WORK REQUIRED
Find the lines of the material below that include the string "agent", then copy each one.

RECORDS SHOWN
****

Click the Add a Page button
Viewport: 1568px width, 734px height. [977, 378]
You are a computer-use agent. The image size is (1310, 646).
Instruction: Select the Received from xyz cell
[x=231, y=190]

****

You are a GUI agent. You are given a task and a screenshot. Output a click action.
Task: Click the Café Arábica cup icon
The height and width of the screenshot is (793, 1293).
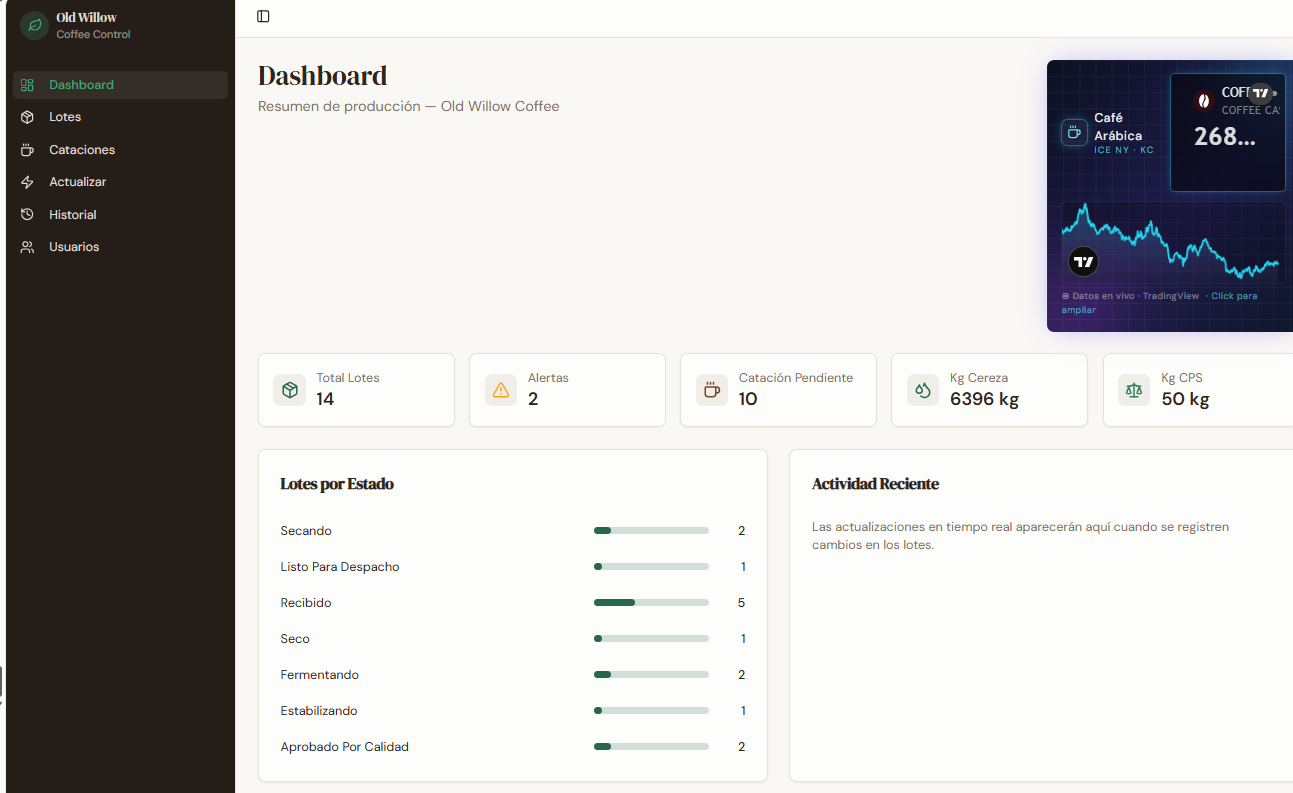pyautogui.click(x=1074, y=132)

****

ANSWER BOX
You are a computer-use agent. The image size is (1310, 646).
You are a GUI agent. You are given a task and a screenshot. Output a click action.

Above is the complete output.